Paola Banchero, Associate Professor of Journalism & Public Communications at UAA has been working with Take Wing Alaska for months now on a program that brings high school youth from rural Alaska to UAA three times during their junior and senior years. Take Wing, a program of the Alaska Humanities Forum, has an objective to familiarize rural students with what's possible in their futures, the transition challenges and the resources they can draw from to be successful in higher education. Banchero set out to document the students' experiences in a way that would support the program for marketing, outreach, and fundraising. Take Wing focuses on Yupik heritage in the Yukon area so far and begins in the sophomore year to ease that transition. Students come for nearly two weeks for an immersion experience. They return in their second year with a chosen adult, their "community sponsor." A third visit in March of their senior years is also shared with their community sponsors, and the first cohort of 25 students will graduate from high school in May-June.

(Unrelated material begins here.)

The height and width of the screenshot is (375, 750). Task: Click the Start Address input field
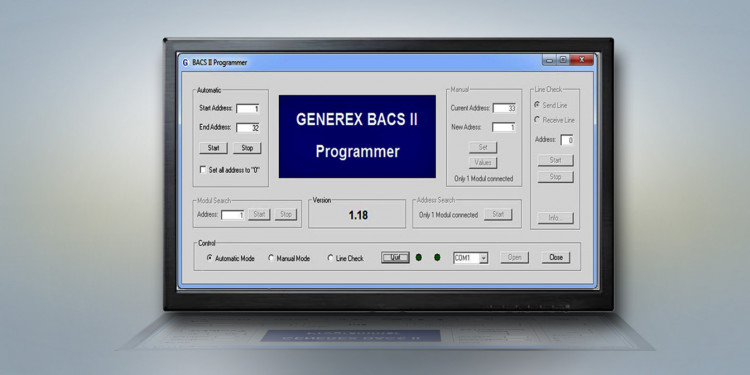pyautogui.click(x=248, y=109)
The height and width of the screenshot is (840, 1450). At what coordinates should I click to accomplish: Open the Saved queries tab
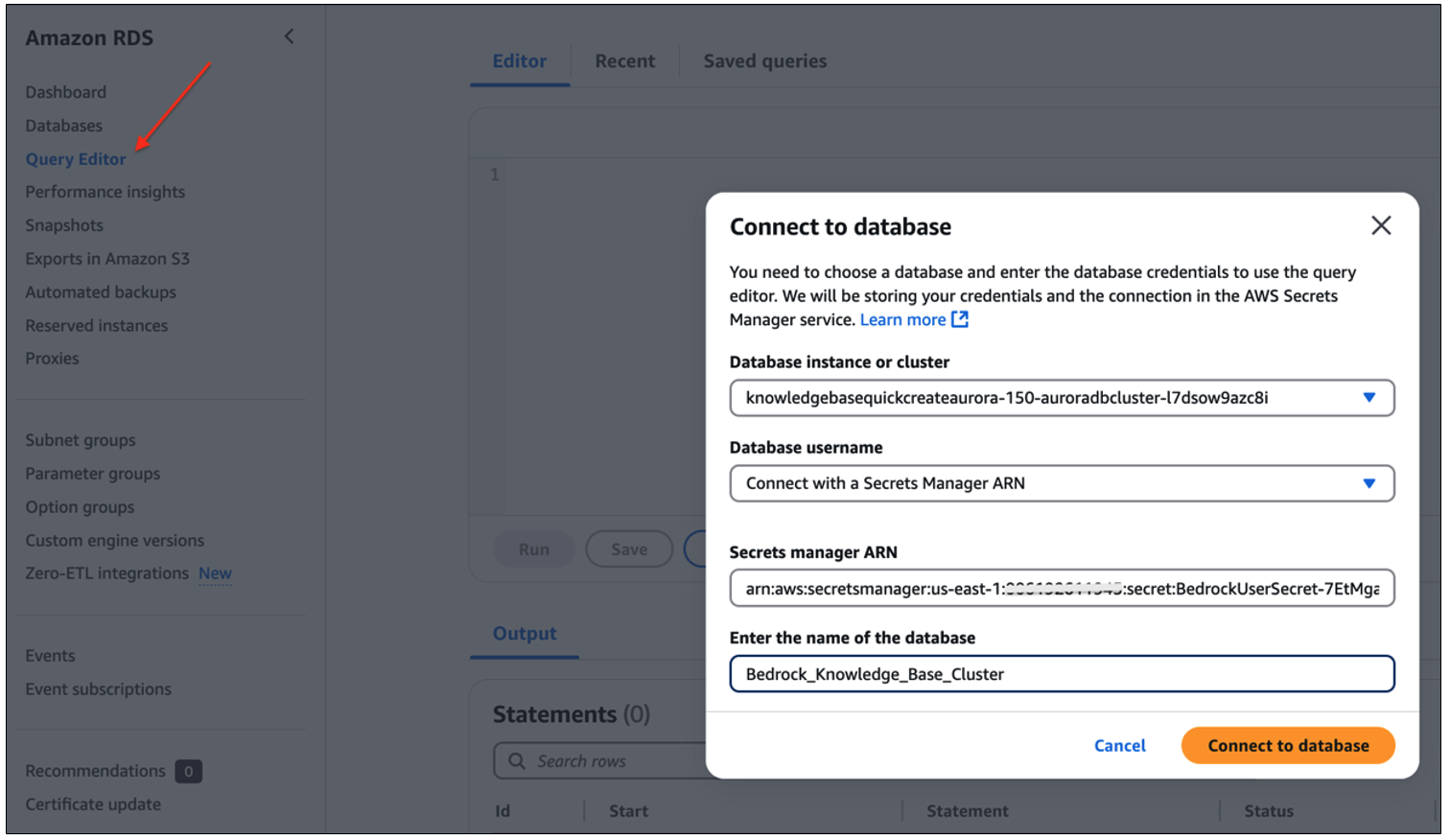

Not all students will attend UAA, but Take Wing seeks to have students complete some form of post-secondary education, college or Job Corps, and return to the community to contribute - perhaps not by living there but to consciously contribute back to their communities. Banchero began production March 20, 2010 with a mini-grant from CCEL to tell the story of that pathway from high school to higher education success. Two student assistants helped her to gather video during the 4 days that the rural high schoolers visited the campus. Difficulties arose when they lost all of that video material in an "end of the year" department clearance of their servers, and they gamely started over!
Banchero told an audience at the Faculty Breakfast Colloquium in November what she had learned in the process. Number one is having a deep appreciation of the challenges to rural Alaska Native youth; other take-aways include learning about post-production headaches, the differences between writing and video production, and what she might have asked for in a mini-grant! Next steps include revising, polishing, distributing the documentary piece and beginning to think about a longer production piece.
The experience has encouraged Banchero to reach out to students more and to strive to understand what they are dealing with that might not be immediately visible. Some of the goals for Alaska Native students through this process include the ability to thrive in multiple cultures, to nurture and celebrate their personal identifications, to master life skills and build positive social networks, and to demystify post-secondary education.